== Task inputs ==
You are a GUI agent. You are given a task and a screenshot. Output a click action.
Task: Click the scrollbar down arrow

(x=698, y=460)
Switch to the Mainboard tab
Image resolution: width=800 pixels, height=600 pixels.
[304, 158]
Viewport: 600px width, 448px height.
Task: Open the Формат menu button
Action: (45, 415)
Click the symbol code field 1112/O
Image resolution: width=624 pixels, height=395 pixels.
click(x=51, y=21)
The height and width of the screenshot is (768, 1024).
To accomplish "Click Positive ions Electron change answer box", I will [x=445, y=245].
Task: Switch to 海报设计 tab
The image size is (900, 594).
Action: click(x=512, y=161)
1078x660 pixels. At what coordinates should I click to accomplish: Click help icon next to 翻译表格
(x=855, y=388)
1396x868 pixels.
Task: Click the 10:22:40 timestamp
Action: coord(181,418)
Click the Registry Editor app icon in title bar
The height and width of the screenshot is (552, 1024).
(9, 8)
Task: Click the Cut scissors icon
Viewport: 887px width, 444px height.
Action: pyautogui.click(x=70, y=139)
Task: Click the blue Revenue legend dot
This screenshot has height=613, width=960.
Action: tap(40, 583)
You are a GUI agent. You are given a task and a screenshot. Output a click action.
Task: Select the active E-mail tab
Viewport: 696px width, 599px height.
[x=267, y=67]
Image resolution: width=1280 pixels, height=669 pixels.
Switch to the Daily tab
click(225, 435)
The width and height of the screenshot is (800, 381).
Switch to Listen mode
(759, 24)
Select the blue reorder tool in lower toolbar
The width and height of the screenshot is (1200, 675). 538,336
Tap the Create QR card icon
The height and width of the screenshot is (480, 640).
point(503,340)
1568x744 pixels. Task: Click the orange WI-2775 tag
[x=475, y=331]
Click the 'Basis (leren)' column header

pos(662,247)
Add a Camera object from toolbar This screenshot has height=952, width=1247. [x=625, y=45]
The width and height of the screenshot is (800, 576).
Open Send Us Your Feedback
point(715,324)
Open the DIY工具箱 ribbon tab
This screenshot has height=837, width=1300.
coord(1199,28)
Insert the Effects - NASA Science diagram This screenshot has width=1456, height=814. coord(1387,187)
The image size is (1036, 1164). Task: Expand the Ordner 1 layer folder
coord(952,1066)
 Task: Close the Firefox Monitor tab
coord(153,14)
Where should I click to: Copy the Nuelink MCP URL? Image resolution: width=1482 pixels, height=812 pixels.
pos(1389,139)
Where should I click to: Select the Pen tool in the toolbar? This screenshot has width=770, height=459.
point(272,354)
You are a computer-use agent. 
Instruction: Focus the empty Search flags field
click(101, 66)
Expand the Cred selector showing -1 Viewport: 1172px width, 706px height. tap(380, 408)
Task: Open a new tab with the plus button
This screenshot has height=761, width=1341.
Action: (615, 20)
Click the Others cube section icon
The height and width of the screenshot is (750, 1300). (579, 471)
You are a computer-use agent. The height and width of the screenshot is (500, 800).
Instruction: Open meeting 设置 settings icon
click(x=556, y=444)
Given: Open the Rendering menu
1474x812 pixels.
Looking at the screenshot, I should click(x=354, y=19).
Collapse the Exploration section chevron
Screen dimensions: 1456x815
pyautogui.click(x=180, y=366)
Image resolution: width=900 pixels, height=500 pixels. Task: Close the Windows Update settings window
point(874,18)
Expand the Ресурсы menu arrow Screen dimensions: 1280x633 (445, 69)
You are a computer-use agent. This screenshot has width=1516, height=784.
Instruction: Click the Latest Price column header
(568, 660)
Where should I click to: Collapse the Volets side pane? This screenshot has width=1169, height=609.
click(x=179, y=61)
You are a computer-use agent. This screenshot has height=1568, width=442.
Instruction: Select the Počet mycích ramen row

== Task brief ==
Reproduce all of the items above word for word.

== Result ==
You are a GUI agent. You are given a task and a screenshot. Output a click action.
Task: Click the scrollbar down arrow

(x=698, y=460)
Switch to the Mainboard tab
Image resolution: width=800 pixels, height=600 pixels.
[304, 158]
Viewport: 600px width, 448px height.
Task: Open the Формат menu button
Action: (45, 415)
Click the symbol code field 1112/O
Image resolution: width=624 pixels, height=395 pixels.
click(x=51, y=21)
The height and width of the screenshot is (768, 1024).
To accomplish "Click Positive ions Electron change answer box", I will [x=445, y=245].
Task: Switch to 海报设计 tab
The image size is (900, 594).
Action: click(x=512, y=161)
1078x660 pixels. At what coordinates should I click to accomplish: Click help icon next to 翻译表格
(x=855, y=388)
1396x868 pixels.
Task: Click the 10:22:40 timestamp
Action: coord(181,418)
Click the Registry Editor app icon in title bar
The height and width of the screenshot is (552, 1024).
(9, 8)
Task: Click the Cut scissors icon
Viewport: 887px width, 444px height.
Action: pyautogui.click(x=70, y=139)
Task: Click the blue Revenue legend dot
This screenshot has height=613, width=960.
Action: tap(40, 583)
You are a GUI agent. You are given a task and a screenshot. Output a click action.
Task: Select the active E-mail tab
Viewport: 696px width, 599px height.
[x=267, y=67]
Image resolution: width=1280 pixels, height=669 pixels.
Switch to the Daily tab
click(225, 435)
The width and height of the screenshot is (800, 381).
Switch to Listen mode
(759, 24)
Select the blue reorder tool in lower toolbar
The width and height of the screenshot is (1200, 675). 538,336
Tap the Create QR card icon
The height and width of the screenshot is (480, 640).
point(503,340)
1568x744 pixels. Task: Click the orange WI-2775 tag
[x=475, y=331]
Click the 'Basis (leren)' column header

pos(662,247)
Add a Camera object from toolbar This screenshot has height=952, width=1247. [x=625, y=45]
The width and height of the screenshot is (800, 576).
Open Send Us Your Feedback
point(715,324)
Open the DIY工具箱 ribbon tab
This screenshot has height=837, width=1300.
coord(1199,28)
Insert the Effects - NASA Science diagram This screenshot has width=1456, height=814. coord(1387,187)
The image size is (1036, 1164). Task: Expand the Ordner 1 layer folder
coord(952,1066)
 Task: Close the Firefox Monitor tab
coord(153,14)
Where should I click to: Copy the Nuelink MCP URL? Image resolution: width=1482 pixels, height=812 pixels.
pos(1389,139)
Where should I click to: Select the Pen tool in the toolbar? This screenshot has width=770, height=459.
point(272,354)
You are a computer-use agent. 
Instruction: Focus the empty Search flags field
click(101, 66)
Expand the Cred selector showing -1 Viewport: 1172px width, 706px height. tap(380, 408)
Task: Open a new tab with the plus button
This screenshot has height=761, width=1341.
Action: (615, 20)
Click the Others cube section icon
The height and width of the screenshot is (750, 1300). (579, 471)
You are a computer-use agent. The height and width of the screenshot is (500, 800).
Instruction: Open meeting 设置 settings icon
click(x=556, y=444)
Given: Open the Rendering menu
1474x812 pixels.
Looking at the screenshot, I should click(x=354, y=19).
Collapse the Exploration section chevron
Screen dimensions: 1456x815
pyautogui.click(x=180, y=366)
Image resolution: width=900 pixels, height=500 pixels. Task: Close the Windows Update settings window
point(874,18)
Expand the Ресурсы menu arrow Screen dimensions: 1280x633 (445, 69)
You are a computer-use agent. This screenshot has width=1516, height=784.
Instruction: Click the Latest Price column header
(568, 660)
Where should I click to: Collapse the Volets side pane? This screenshot has width=1169, height=609.
click(x=179, y=61)
You are a computer-use agent. This screenshot has height=1568, width=442.
Instruction: Select the Počet mycích ramen row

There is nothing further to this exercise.